Madison has the eagle eye and a imperialist philosophy. Sure, this wasn't mine, but I claimed it. So now it's mine.  Reagan's birthday gifts? Madison claimed them.  All the Easter gifts? Madison's. When she sees Reagan moving toward something, she hustles over to snatch it away.  Doesn't matter who it officially "belongs" to. If Madison sees someone claiming it, she needs to assert her dominance.  She speaks for the both of them, telling me what Reagan wants and what she wants, and is not afraid to yell to get her way. She's happy to tell me that it belongs to Reagan, but Reagan is "sharing it" with her.

Two of the same toy? We do that on occasion, intentionally or not...but no. They either need both or they lose interest.  We have duplicates of all the Little People princesses...doesn't matter. We have two sets of fairy wings...doesn't matter.

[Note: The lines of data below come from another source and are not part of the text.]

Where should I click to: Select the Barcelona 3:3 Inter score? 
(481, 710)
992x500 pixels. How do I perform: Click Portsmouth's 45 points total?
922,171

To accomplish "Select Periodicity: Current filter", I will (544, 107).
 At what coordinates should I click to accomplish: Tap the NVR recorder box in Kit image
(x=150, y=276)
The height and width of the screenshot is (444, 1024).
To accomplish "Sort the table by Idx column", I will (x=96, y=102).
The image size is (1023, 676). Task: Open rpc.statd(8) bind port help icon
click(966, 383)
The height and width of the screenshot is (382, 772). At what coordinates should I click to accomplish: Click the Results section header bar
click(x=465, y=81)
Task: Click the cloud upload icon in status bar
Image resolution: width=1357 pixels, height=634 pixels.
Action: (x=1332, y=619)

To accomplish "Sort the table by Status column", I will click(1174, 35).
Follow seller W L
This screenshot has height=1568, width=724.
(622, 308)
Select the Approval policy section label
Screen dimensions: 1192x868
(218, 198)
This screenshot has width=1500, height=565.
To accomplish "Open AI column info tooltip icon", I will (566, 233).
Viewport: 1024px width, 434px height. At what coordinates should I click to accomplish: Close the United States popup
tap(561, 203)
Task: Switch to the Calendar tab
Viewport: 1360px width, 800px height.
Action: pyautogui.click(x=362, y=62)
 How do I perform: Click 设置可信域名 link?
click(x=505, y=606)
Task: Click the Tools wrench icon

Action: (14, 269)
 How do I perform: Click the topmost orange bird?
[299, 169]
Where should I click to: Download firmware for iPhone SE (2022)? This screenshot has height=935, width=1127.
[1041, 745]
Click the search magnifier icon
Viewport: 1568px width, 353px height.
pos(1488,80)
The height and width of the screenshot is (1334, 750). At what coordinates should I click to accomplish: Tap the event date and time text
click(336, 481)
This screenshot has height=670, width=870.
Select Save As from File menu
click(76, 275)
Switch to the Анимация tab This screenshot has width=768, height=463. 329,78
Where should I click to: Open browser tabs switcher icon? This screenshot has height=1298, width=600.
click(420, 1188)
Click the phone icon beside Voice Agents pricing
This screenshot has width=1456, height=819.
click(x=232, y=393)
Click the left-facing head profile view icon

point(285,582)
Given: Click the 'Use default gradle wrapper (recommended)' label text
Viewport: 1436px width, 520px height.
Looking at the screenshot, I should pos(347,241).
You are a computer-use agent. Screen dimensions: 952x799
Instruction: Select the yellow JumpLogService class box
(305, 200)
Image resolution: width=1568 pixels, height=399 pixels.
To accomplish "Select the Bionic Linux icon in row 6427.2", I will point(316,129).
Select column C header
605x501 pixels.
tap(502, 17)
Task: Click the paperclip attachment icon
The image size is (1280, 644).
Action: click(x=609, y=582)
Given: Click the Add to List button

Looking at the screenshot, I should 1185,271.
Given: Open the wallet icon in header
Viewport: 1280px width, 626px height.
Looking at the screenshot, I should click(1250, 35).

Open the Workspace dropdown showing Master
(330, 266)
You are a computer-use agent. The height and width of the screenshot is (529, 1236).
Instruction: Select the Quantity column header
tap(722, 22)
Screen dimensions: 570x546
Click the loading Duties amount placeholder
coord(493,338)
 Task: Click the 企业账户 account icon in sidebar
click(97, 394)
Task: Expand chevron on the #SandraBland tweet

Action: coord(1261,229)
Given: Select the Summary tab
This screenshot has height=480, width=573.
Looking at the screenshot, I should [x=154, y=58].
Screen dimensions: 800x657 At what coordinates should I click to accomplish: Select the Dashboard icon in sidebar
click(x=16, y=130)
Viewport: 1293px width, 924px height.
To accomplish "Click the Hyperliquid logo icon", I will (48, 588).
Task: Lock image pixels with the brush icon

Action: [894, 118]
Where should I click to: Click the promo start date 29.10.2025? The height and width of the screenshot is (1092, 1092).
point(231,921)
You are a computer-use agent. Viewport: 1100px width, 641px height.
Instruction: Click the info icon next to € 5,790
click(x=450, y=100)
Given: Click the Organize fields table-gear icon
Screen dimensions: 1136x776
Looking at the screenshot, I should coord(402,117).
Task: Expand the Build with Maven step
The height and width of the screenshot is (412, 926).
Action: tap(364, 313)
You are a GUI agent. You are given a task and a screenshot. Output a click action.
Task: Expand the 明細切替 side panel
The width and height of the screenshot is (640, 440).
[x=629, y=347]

It's Reagan's castle. They are Reagan's princesses. Does that matter? No. This is the source of many conflicts.

Toddlers do this. They gather up what they love, and they lay claim whatever way they can. And when their stash is threatened, they react. Maybe they cry and yell when a toy is taken from their hand, maybe they grab it back and block access while yelling "no!"  It's normal right now. It's expected. But everyone knows, just because it's normal doesn't make it fun.

I'm always the referee, the mediator, the peacemaker.

We want to play together...but I get control of the toys.

She's not playing with that right!  She's not letting me have all of them!

I want this because she has it...now I have it and Mom gave her something else...so I want that now.


One thing they did share this week?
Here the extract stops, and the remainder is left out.